THE NEW YORK TIMES
Las Vegas Journal: Casino Seeks Tax Break for Art's Sake
By EVELYN NIEVES
LAS VEGAS, Nev., April 10 -- Like braving the Batman ride at Six Flags Great Adventure or eating at the Hard Rock Cafe in its first heady months, visiting the Bellagio Gallery of Fine Art means enduring an almost stunning wait.
The line to enter the gallery, the latest attraction in this vast casino, never seems to disappear. There is a line when the ticket booth opens at 9 a.m. and there is still one when it closes at midnight. High noon has to be the worst. On Friday at noon, the wait for tickets was 40 minutes, and that was to enter the gallery at 3:30. On Saturday, the wait at noon was nearly an hour, and that was to get in at 5:50. People were even waiting to wait. In front of the spectacular array of spring flowers in the hotel's conservatory, potential patrons milled about the gallery line, debating whether it would be better to wait then, or later, or another day.

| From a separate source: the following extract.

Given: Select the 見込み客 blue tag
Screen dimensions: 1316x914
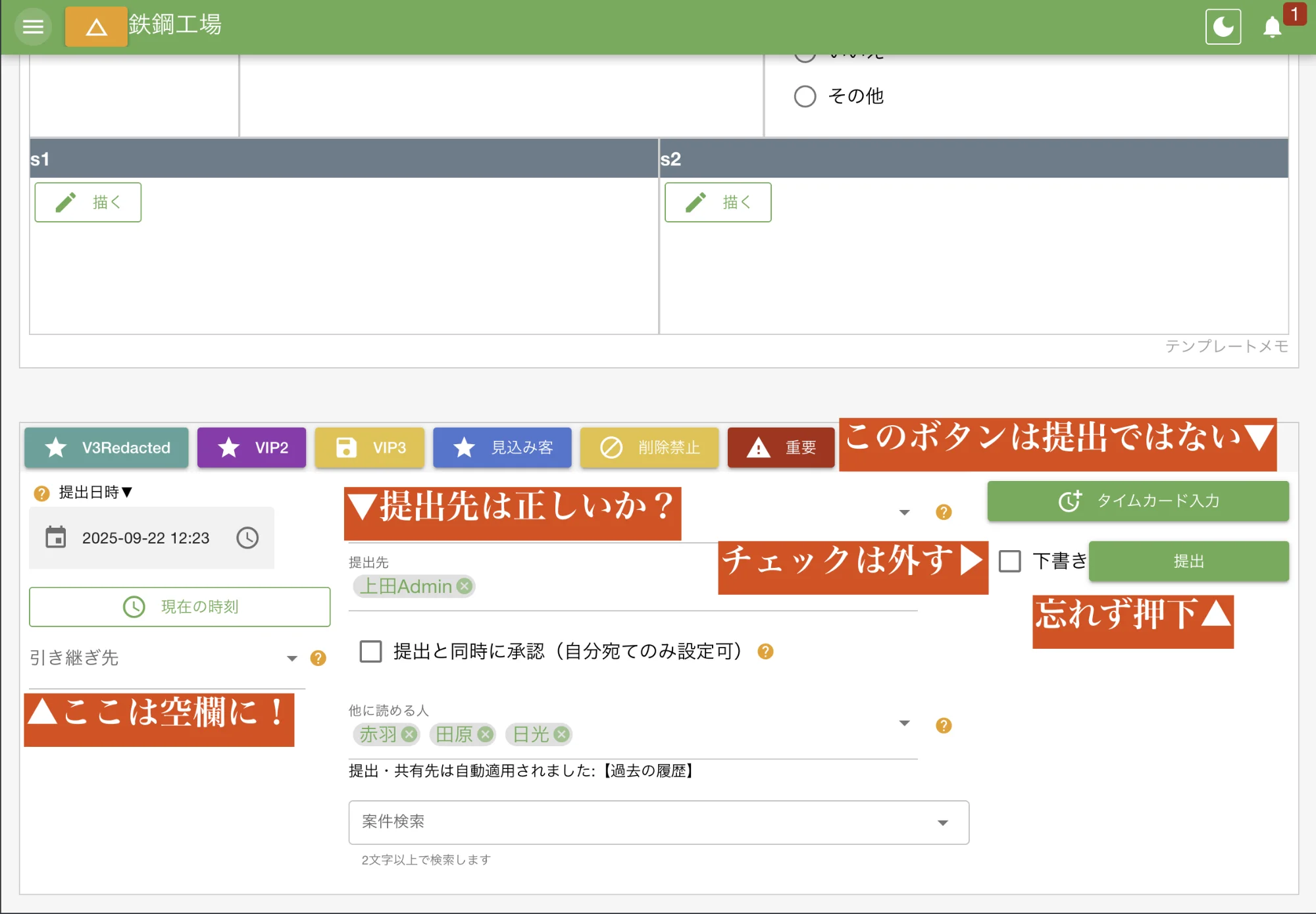Looking at the screenshot, I should point(502,447).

So it seems that the gamble by the Bellagio's owner, Steven Wynn, is paying off in spades: the same crowd that clamors for Siegfried and Roy is also attracted to a $300 million collection of Van Goghs, Picassos and Monets. This even though it costs more -- $12 -- to enter the two-room gallery than it does New York's Metropolitan Museum of Art or Museum of Modern Art or just about any other major art museum in the country.
Still, Wynn is hedging his bets. He is lobbying the Nevada Legislature to pass a bill granting tax exemptions on the collection that would amount to a one-time sales-tax break of $18 million on the purchase of the art and $2.7 million each year in property taxes.
This rankles State Sen. Joe Neal, a Democrat from North Las Vegas who is considered one of the most vocal critics of the casino industry. "There's a lot of people who think the casinos get too many breaks as it is," he said. "Why are we going to go and give Wynn another one?"
But odds are that the bill, which may be voted on this week, will pass. While Nevada is cash-strapped, casinos are its number-one industry and Wynn, chairman of Mirage Resorts Inc., is the industry ace. This is the man, after all, who persuaded local lawmakers to approve a nine-acre lake in front of the Bellagio despite an ordinance banning new artificial lakes in water-starved Las Vegas.
This tax battle is one that Wynn has fought before, to a frustrating end. Well before the October opening of the $1.5 billion Bellagio -- his effort give some snob appeal to the kitschy theme-park world of the casino strip -- Wynn lobbied for a bill that would exempt art collectors from property and sales tax on art worth more than $25,000 if they publicly displayed their art 20 hours a week for 35 weeks a year. The bill, which critics said Wynn practically wrote himself, was passed by the 1997 Legislature, but because it charges admission to its gallery, the Bellagio was denied the property tax exemptions by the state tax commission.
Harvey Whittemore, a lobbyist for Mirage Resorts, said Wynn was not trying to wriggle out of paying taxes on the Bellagio collection. The collection, which includes works owned personally by Wynn (which he leases to the hotel) and others owned by his corporation, is classified as inventory because the works in it are for sale. As such, Whittemore said, it would already be exempt from sales tax.
The interest in passing the law is altruism, Whittemore said: so that those who buy art will want to show it for the property tax breaks they will get. "You're trying to encourage the public display of art."
In December Wynn sued the tax commission on the ground that it had never mentioned that public displays must be free. The lawsuit would become moot if the bill passes. The legislation says galleries that charge admission can still claim exemptions if they donate their profits to charity.
Wynn offered to halve the gallery admission for residents of Nevada and to let schoolchildren in free during a 20-day per year art appreciation program if the bill passed. The bill passed the Senate Taxation Committee last week, 6 to 1, with only Neal voting against it. His competing bill, to repeal art tax exemptions, died a quick death.
Sen. Mike McGinness, a Republican from Fallon who wrote the current bill, said that the Bellagio gallery would more than make up for the taxes lost by luring tourists to the state. "It's already a major attraction," he said.
This cannot be denied. But Neal, who is getting a reputation for fencing with windmills -- he recently also proposed bills that would ban campaign contributions from the casino industry and raise the industry's taxes -- is not impressed.
People in Nevada, he said, just hate laws tailor-made to benefit the casinos. "How many other people do you think can buy a piece of art for at least $25,000 and put it on public display?"